■ ESTRATTO FORNITO ■
━━━━━━

Dopo i cambiamenti climatici e i colli di bottiglia logistici, anche i dazi commerciali e l’instabilità geopolitica si sono sommati al novero delle spine nel fianco del ‘vecchio ordine’, mettendo in breve tempo in crisi modelli consolidati.
Ne è specchio, nonché spunto di riflessione, il polso del ‘sentiment’ emerso tra i professionisti del procurement, secondo i dati raccolti in una indagine da H&Z Management Consulting nel Regno Unito, che ha subito un costante declino dal quarto trimestre del 2023, riflettendo per l’appunto l’incertezza e la difficoltà nel prendere decisioni strategiche in un contesto volatile.
L’illusione del controllo: visibilità non vuol dire gestione
Il contesto estremo nel quale molte aziende si sono trovate a muoversi ha esacerbato un atteggiamento già insito nelle persone ben prima dello sgretolarsi dell’ordine finora conosciuto: il riferimento è alla tendenza ad affidarsi fideisticamente alla tecnologia, senza effettivamente padroneggiarla né tantomeno comprenderne l’effettivo potenziale.
In risposta a situazioni di forte incertezza, molte aziende hanno infatti investito in strumenti di mappatura e visibilità della supply chain, con la convinzione che conoscere l’origine dei propri input equivalesse a controllarli. Qui, come sottolinea un’altra ricerca, ‘Tariffs Drive Price Pressures’ di PYMNTS Intelligence, la Suppy Chain è incappata in una sorta di allucinazione collettiva.
La visibilità è infatti importante, ma è solo il primo passo: senza un piano d’azione, rischia di diventare una falsa sicurezza. Il 62% delle PMI intervistate prevede oggi carenze di prodotto, mentre il 66% teme l’aumento dei costi delle materie prime, a dimostrazione che la mappatura, se non integrata in contratti, strategie di sourcing e monitoraggio in tempo reale, resta un esercizio sterile.
La ‘fase Schrödinger’ dell’IA
Nel tentativo di superare questa impasse, il settore del procurement si sta affidando sempre più all’intelligenza artificiale. Molto interessante è la definizione che viene data alla fase attuale di questa tecnologia nella percezione dei suoi potenziali utenti, ossia “fase Schrödinger”. Il riferimento è alla teoria provocatoria e spesso fraintesa dell’omonimo fisico austriaco padre della meccanica quantistica, ricordato spesso solo per l’aneddoto del gatto, il quale, una volta chiuso in una scatola dotata di un congegno autodistruttivo, è impossibile sapersi se sia vivo o morto (aprire la scatola equivarrebbe ad ucciderlo).

━━━━━━

■ REGISTRO DATI ■
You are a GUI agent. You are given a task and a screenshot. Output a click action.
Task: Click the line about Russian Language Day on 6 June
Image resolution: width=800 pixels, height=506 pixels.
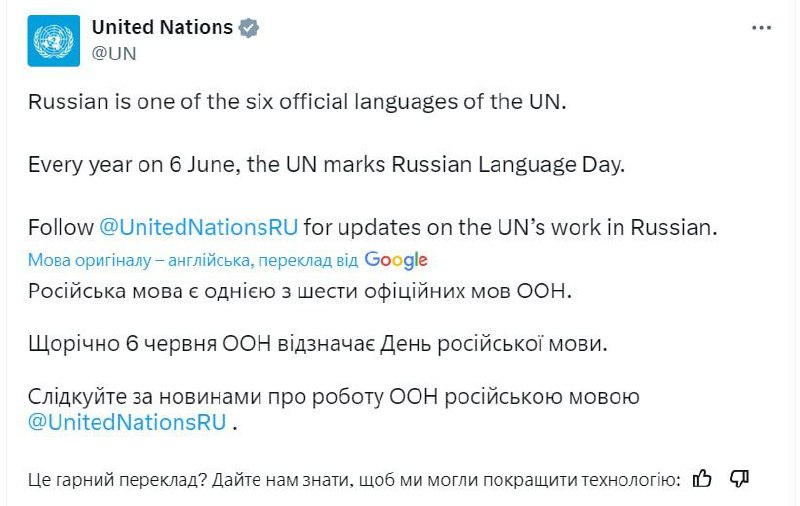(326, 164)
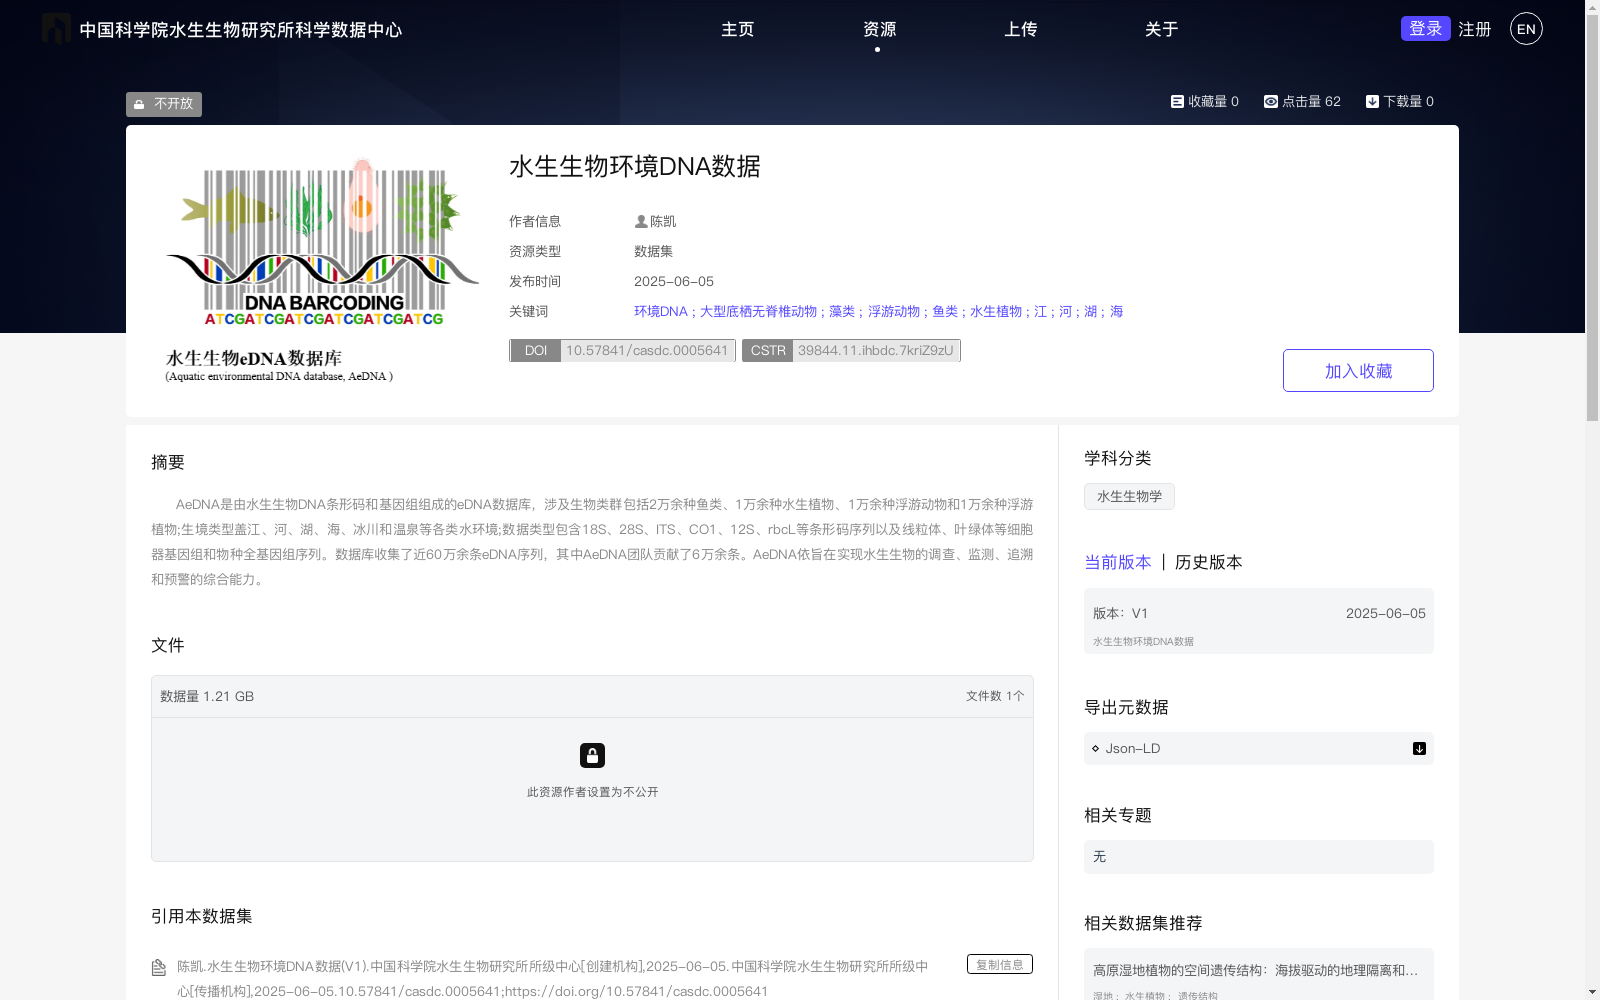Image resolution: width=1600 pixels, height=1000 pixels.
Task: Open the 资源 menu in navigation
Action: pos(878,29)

━━━━━━

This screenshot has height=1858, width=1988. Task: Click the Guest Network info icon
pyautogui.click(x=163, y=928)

━━━━━━

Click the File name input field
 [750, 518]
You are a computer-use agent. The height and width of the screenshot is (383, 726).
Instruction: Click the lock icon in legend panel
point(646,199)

━━━━━━

■ CONSEGNA ■
Riscrivi dall'estratto sul procurement tutto ciò che va da "La visibilità è" fino a "un esercizio sterile.", sostituendo "falsa sicurezza" con "sicurezza illusoria". Per questo lavoro il materiale non ha alcun ruolo.

■ COMPITO SVOLTO ■
La visibilità è infatti importante, ma è solo il primo passo: senza un piano d’azione, rischia di diventare una sicurezza illusoria. Il 62% delle PMI intervistate prevede oggi carenze di prodotto, mentre il 66% teme l’aumento dei costi delle materie prime, a dimostrazione che la mappatura, se non integrata in contratti, strategie di sourcing e monitoraggio in tempo reale, resta un esercizio sterile.